The course actually starts out with a couple of pretty tough holes -- the No. 5- and No. 3-handicap holes on the course, respectively. The second, for example, is a 430-yard par 4 with a fairway bunker on the left side and water guarding the green on multiple sides.
Clear Creek Golf Club's hardest hole is also on the front nine: the ninth. From the back, it's 451 yards with a lake running along the approach on the right.
This is a golf course, however, that gets more interesting as you get into the round. The back nine, which plays more than 3,500 yards, has a number of interesting holes, including a 598-yard par 5, the 13th. After that, the course gets even more interesting, starting with the 177-yard, par-3 14th.

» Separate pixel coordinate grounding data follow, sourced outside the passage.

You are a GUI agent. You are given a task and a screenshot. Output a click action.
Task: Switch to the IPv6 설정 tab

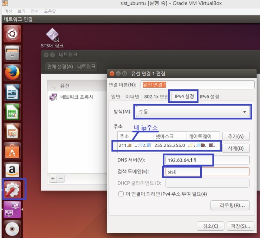pyautogui.click(x=209, y=96)

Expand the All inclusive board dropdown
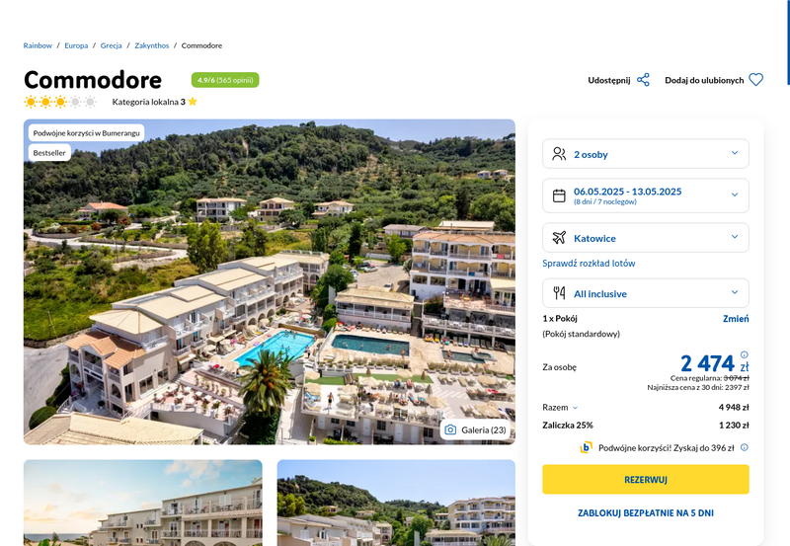[x=646, y=293]
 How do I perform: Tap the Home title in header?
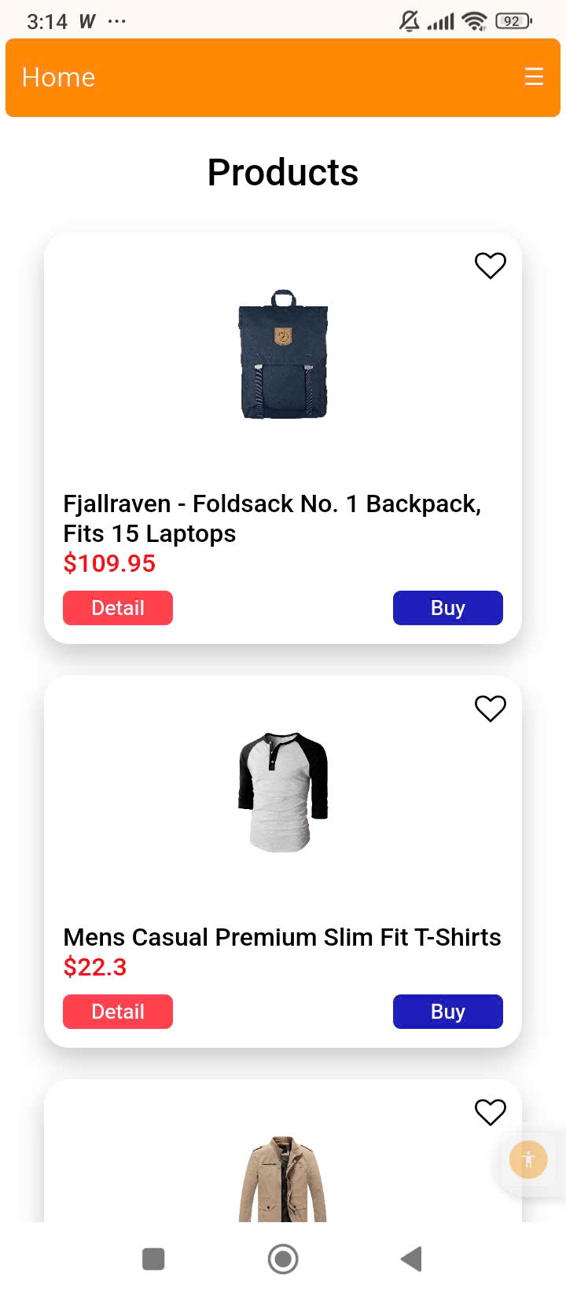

"That whole stretch is really good," said Chris Lacher, general manager at Clear Creek. "On the 14th, when that pin is tucked behind the bunker on the right, that hole is really tough. Then on 16, it's really a risk-reward hole. I usually hit a 6-iron off the tee there. "
The 16th is just 344 from the tips, but going for the elevated green with a hazard area front left is a big risk. The 17th is just less than 400 yards, but there's trouble left off the tee and plenty of tricky places to put pins, making it the No. 4-handicap hole. And the 18th is 440 yards and often plays into the wind.
Clear Creek Golf Club: The verdict
While Clear Creek isn't a budget golf course by any means, it is a good value. At $48 on weekend mornings and discounted in the afternoon, you'd be hard pressed to find a better course anywhere for the money.
Add to that Clear Creek is in excellent condition -- even in the winter time when they overseed greens and tees -- and you have a real enjoyable experience. In fact, Clear Creek is in better shape now than it was in when it opened 25 years ago, and it's certainly matured well with a number of pines and oaks having grown up to come into play on a few holes.
The course also has expansive practice facilities, including a grass range and large putting green. Clear Creek also offers a player-development program that allows golfers to pay a small monthly fee for unlimited practice and other discounts.
Inside the clubhouse, you'll find a helpful staff, both in the golf shop and clubhouse grill. And speaking of the clubhouse, it was renovated in 2008 after being heavily damaged by Hurricane Ike.